* **GOAL**: Extend the text on committal proceedings in the Magistrates Court by writing what comes next after its final sentence.

Committal Proceedings are held in the Magistrates Court in front of a Magistrate.

The job of a Magistrate is to determine if there is sufficient evidence for the matter to be sent to (committed) a higher court for Trial.

For mention only (FMO)

This is the first time a person appears in the Magistrates Court and is usually at the next available court date and time following an arrest.

BAIL may also be discussed at this hearing and a date and time set for a DECLARATIONS HEARING.

Declarations (DECS)

The DECS is the hearing by which the Prosecution must file all witness statements and other evidentiary material relevant to the criminal matter before the court.

This can take time in more complex cases and may involve the court listing more than one DECS hearing.

Once all DECS are received and filed with the court, the Magistrate will set the matter for an ANSWER CHARGE date and time.

Answer charges (AC)

Once all DECS have been filed and read by the Magistrate and Defence Lawyer for the accused, the accused person will be asked to enter a plea of GUILTY or NOT GUILTY to the relevant charges they are facing.

This is referred to as ANSWERING THE CHARGES.

If the accused person enters a plea of GUILTY to the relevant charges, the matter will be COMMITTED FOR SENTENCE in the District or Supreme Court (for Major Indictable matters).

(Interface element rows)
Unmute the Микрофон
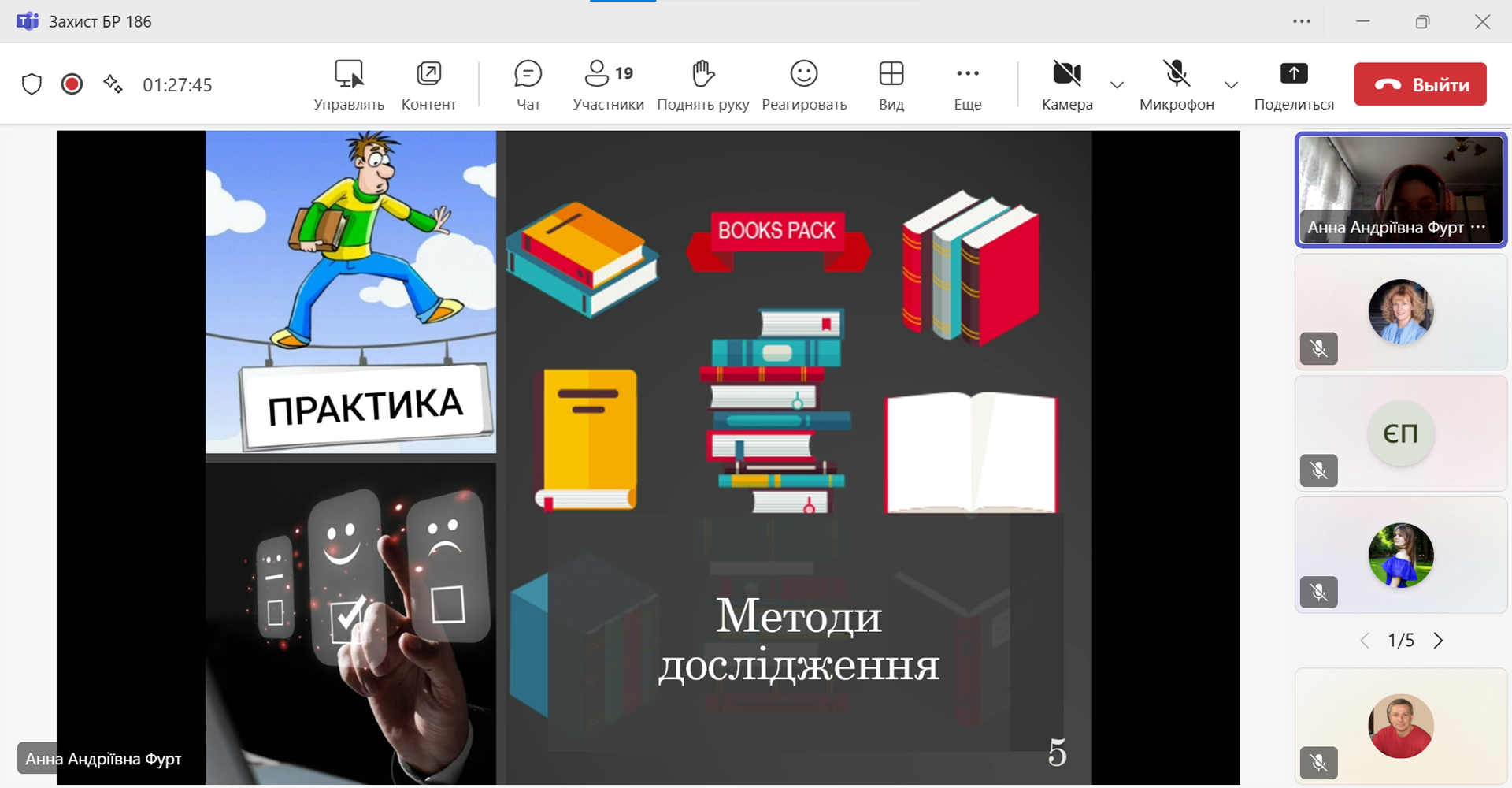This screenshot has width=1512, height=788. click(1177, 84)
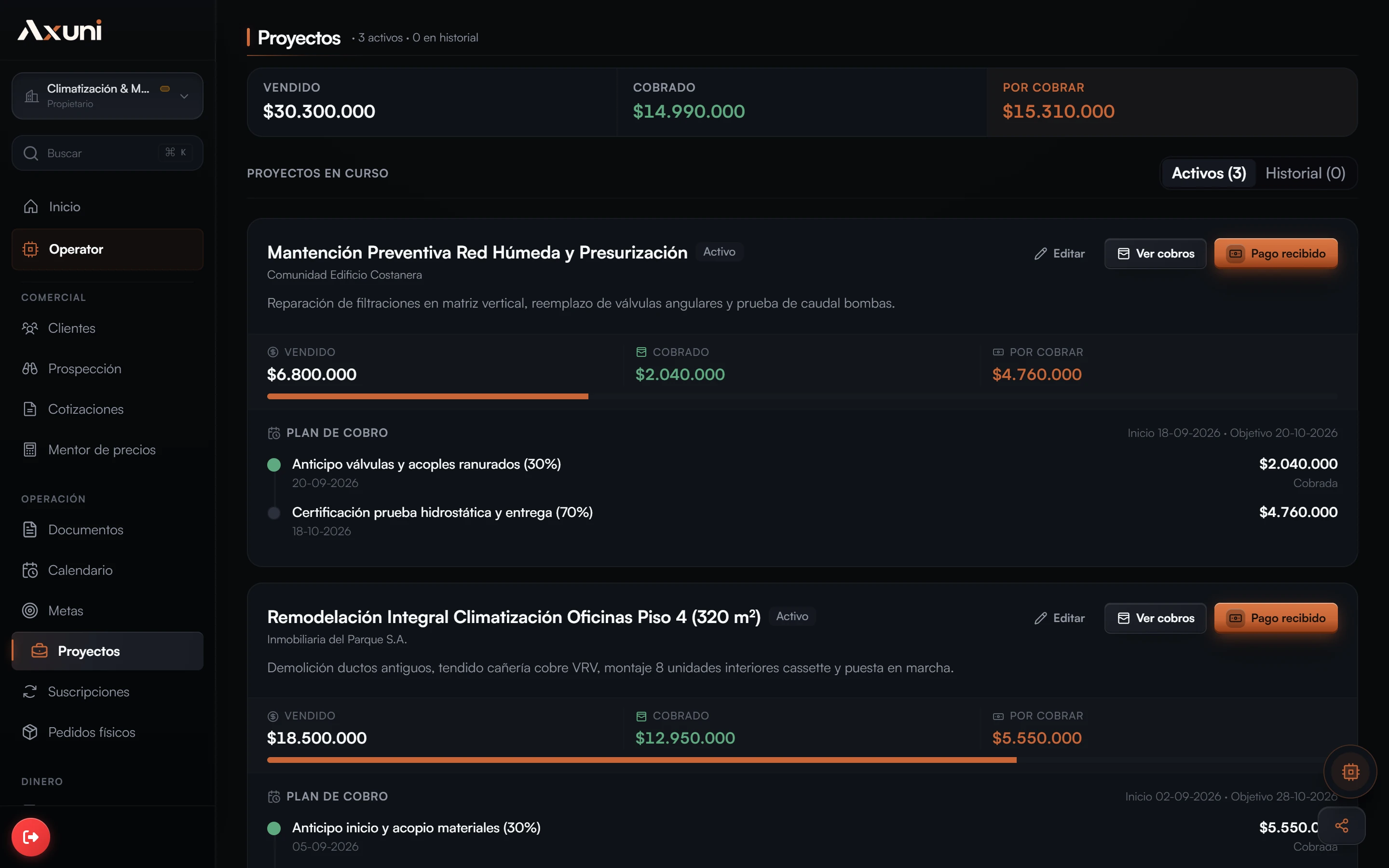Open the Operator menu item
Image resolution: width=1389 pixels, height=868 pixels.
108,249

* **TASK ANSWER**:
In Summary and Minor Indictable offences, the matter will proceed to SENTENCING SUBMISSIONS and then SENTENCING in the Magistrates Court.

Where the accused person enters a plea of NOT GUILTY to the relevant charges, and the Magistrate finds that A CASE TO ANSWER has been established, the matter will be COMMITTED FOR TRIAL in the District or Supreme Court.

In Summary and Minor Indictable offences, the matter will proceed to a Trial in the Magistrates Court.

Other hearings that may be heard in the Magistrates Court include the following:

Bail applications

Where an accused person is ARRESTED, they are entitled to APPLY FOR BAIL.

In alleged criminal matters it is important to note that there is a PRESUMPTION OF BAIL –  that is, in the eyes of the law, all accused persons should receive BAIL (given they are ‘innocent until proven guilty’) unless there are strong reason to not grant BAIL.

If BAIL is GRANTED by the court the offender will enter into a BAIL AGREEMENT and then be released to appear at a date in the future. This may involve a SIMPLE BAIL AGREEMENT, or, depending on the seriousness of the alleged offences, may involve the accused person being placed on a HOME DETENTION BAIL AGREEMENT.

Where BAIL is REFUSED the accused person will be REMANDED IN CUSTODY.

Where an accused person has been REFUSED BAIL, they may re-apply for BAIL at a later date.

Also, where BAIL has been GRANTED, an accused person may seek to VARY their BAIL CONDITIONS at some point leading up to the Trial or Sentence.

Where an accused person is found to be in BREACH of their BAIL CONDITIONS the Magistrate or Judge may REVOKE their BAIL and REMAND the accused person in custody.

Where a person on BAIL absconds or cannot be located, a BENCH WARRANT will be issued by the relevant court.

No case submissions (NCS)

NCS is also known by the term ‘NO CASE TO ANSWER’.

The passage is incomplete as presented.